I am researching a Service Broker performance problem. I'm in the initial stages of investigating this, but I could really use some pointers on where to look for the issue and whether the design has obvious flaws.
Service Broker is being used for messaging between a database and an application (the application has been developed in C# and runs as a Windows service on another server). The database puts messages on the queue and the application removes them.
There are two services (initiator and target) on the same SQL Server. The database (also on the same server) sends a message from the initiator service to the target service. There are 10 conversations open, corresponding to 10 threads on the application. These are long-running conversations which are only ended and replaced if needed. There are never more than 10 conversations being used.
The calling application opens a transaction (using .NET), calls a stored procedure which receives the top 1 message where the conversation ID matches the one being handled by that thread. The application commits that transaction after it's certain that there are no errors.
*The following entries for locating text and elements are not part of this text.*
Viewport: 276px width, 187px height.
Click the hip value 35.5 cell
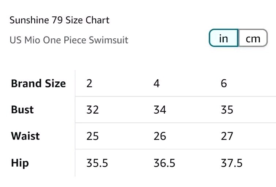coord(97,163)
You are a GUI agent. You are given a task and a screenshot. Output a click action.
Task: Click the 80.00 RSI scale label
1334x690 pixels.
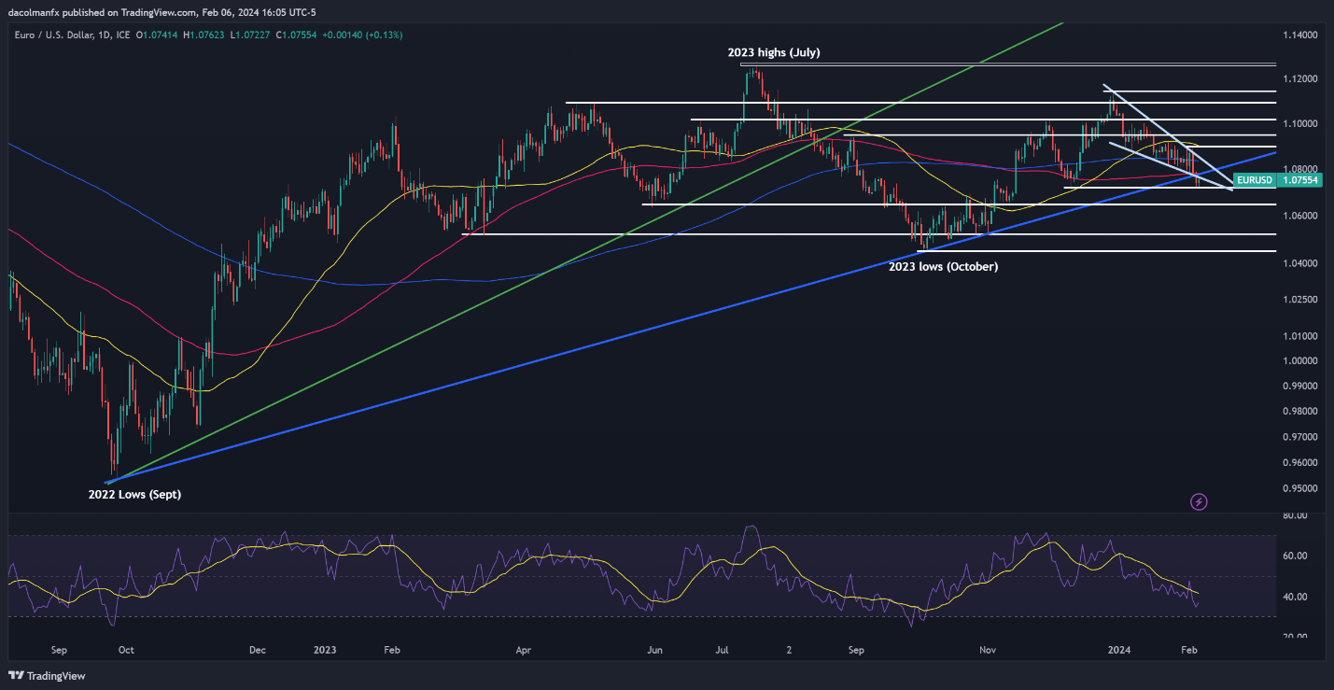coord(1295,515)
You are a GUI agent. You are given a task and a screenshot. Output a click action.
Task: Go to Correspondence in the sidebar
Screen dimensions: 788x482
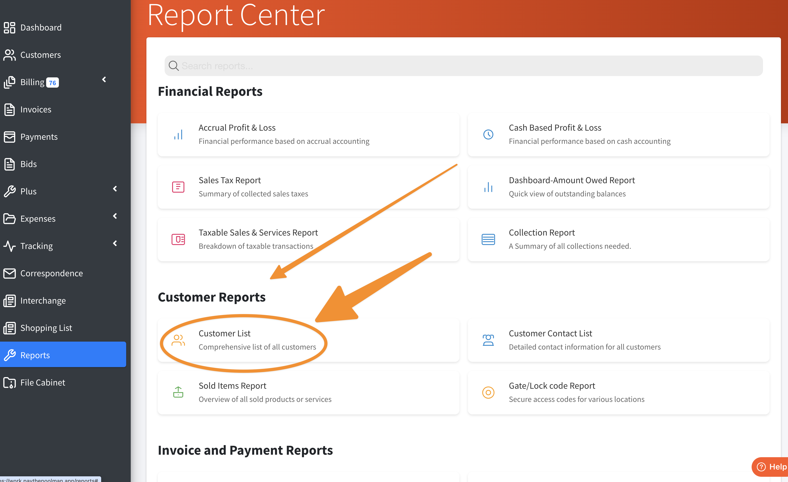[x=51, y=273]
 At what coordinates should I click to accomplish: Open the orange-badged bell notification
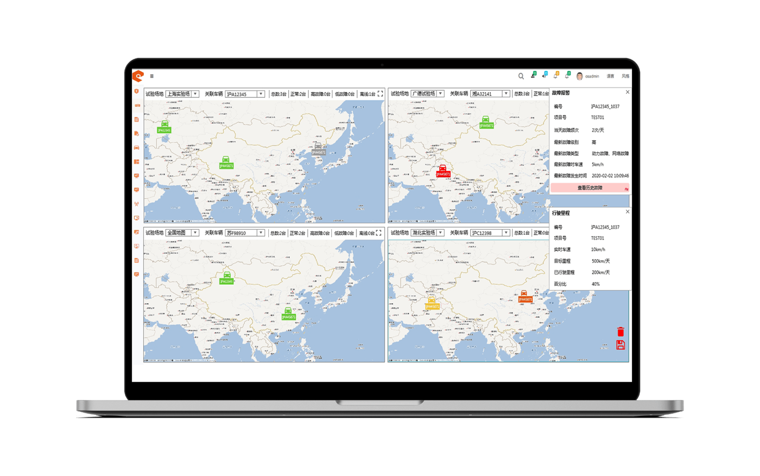click(555, 76)
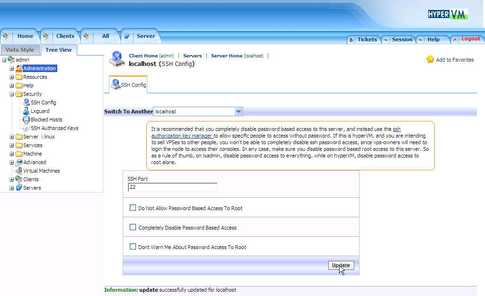Open the Clients top navigation tab
The width and height of the screenshot is (485, 296).
65,36
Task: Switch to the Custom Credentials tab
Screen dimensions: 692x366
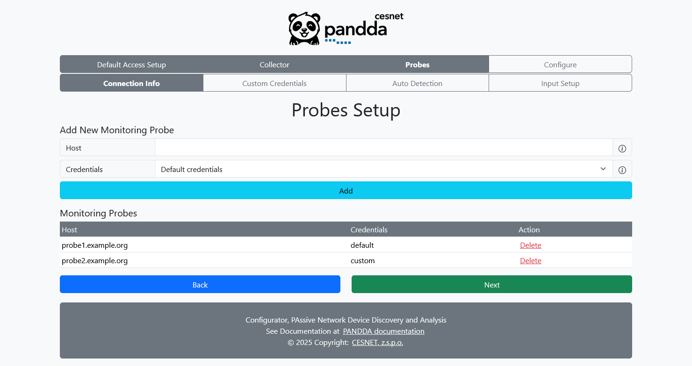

We expect to process about 2 messages per second per thread (20 messages per second). This rate will be constant for hours, with slow times only coming at night.
In testing on a performance-test server that has been well-provisioned with hardware, the message rate is acceptable for less than a minute. After that, the performance rapidly slows. Once the performance is fully "slowed", it takes one hour to receive 1600 message from the 10 conversations, with no more being added. "Unacceptable" does not even begin to describe this performance.
Interestingly enough, the process generally performs well when running on local (developer machine) installations of SQL Server with the application also running locally. The local tests are limited in time and scope, but they out-perform the servers easily. It performs poorly on every "production-level" server to which it's been deployed. Code profiling indicates that almost all of the time is spent calling the stored procedure with the RECEIVE statement.
I'm not experienced in performance tuning SQL Server, but I suspect I'm about to learn that. However, the dismal performance of this process on well-provisioned servers makes me believe that the design is flawed. I do know it's nearly impossible to "tune" a poor design.
Does anyone see a smoking gun in this description? Any tips on how to proceed?